His face had resumed its wonted impassivity, and the words came promptly, but Colwyn knew it was not the answer he had intended to make.

"I want nothing further," he said.

The butler bowed, and hurried away. Colwyn stood for a few moments pondering over the incident. Then he went to bed and slept soundly.

He was awakened in the morning by the twittering of birds in the ivy outside his window. The mist from the moat crept up the glasslike steam, but through it he caught glimpses of a dappled autumn sky, and in the distance a bright green hill, with a trail of white clouds floating over the feathery trees on the summit. As he watched the rapid play of light and shade on the hill, he wondered why the moat-house had been built on the damp unwholesome flat lands instead of on the breezy height.

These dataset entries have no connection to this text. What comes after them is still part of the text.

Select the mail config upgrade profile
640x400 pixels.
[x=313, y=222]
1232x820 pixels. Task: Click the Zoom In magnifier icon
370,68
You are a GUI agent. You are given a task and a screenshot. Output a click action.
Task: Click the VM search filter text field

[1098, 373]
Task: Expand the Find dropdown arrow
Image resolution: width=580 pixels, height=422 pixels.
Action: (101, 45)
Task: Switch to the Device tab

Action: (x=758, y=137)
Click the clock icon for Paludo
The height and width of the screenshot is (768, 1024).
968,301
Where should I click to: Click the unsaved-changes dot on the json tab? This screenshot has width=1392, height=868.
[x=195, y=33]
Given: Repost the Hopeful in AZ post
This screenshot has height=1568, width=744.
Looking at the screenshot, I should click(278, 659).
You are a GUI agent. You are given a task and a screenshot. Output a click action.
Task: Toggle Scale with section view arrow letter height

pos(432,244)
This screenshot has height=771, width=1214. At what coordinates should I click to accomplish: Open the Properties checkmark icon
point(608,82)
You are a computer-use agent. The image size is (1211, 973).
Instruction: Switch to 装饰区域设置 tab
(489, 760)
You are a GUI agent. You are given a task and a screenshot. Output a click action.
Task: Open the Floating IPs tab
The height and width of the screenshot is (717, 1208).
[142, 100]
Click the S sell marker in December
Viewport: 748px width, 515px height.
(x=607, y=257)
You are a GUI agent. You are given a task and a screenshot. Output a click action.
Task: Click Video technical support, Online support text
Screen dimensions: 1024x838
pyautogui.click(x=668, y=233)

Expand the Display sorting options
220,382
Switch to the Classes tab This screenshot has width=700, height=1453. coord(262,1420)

When he descended later, he found Tufnell awaiting him in the hall to conduct him to the breakfast table. In the breakfast-room Sir Philip, Miss Heredith, and Vincent Musard were assembled. The baronet greeted Colwyn with his gentle unfailing courtesy, and Musard shook hands with him heartily. The fact that Phil had brought him to the moat-house was in itself sufficient to ensure a gracious reception from Miss Heredith, but as soon as she saw Colwyn she felt impelled to like him on his own account. It was not the repose and simplicity of his manners, or his freedom from the professional airs of ostentatious notoriety which attracted her, though these things had their weight with a woman like Miss Heredith, by conveying the comforting assurance that her guest was at least a gentleman. There was more than that. She was immediately conscious of that charm of personality which drew the liking of most people who came in contact with Colwyn. In the strong clear-cut face of the great criminologist, there was the abiding quality of sympathy with the sufferings which spring from human passions and the tragedy of life. But, if his serenity of expression suggested that he had not allowed his own disillusionment with life to embitter his outlook or narrow his vision, his glance also suggested a clear penetration of human motives which it would be unwise to try to blind. Miss Heredith instinctively realized that Colwyn was one of those rare human beings who are to be both feared and trusted.

"You will not see my nephew until later," she explained to him as they sat down to breakfast. "He is far from strong yet, and he has had so little sleep since his illness that I am always glad when he is able to rest quietly.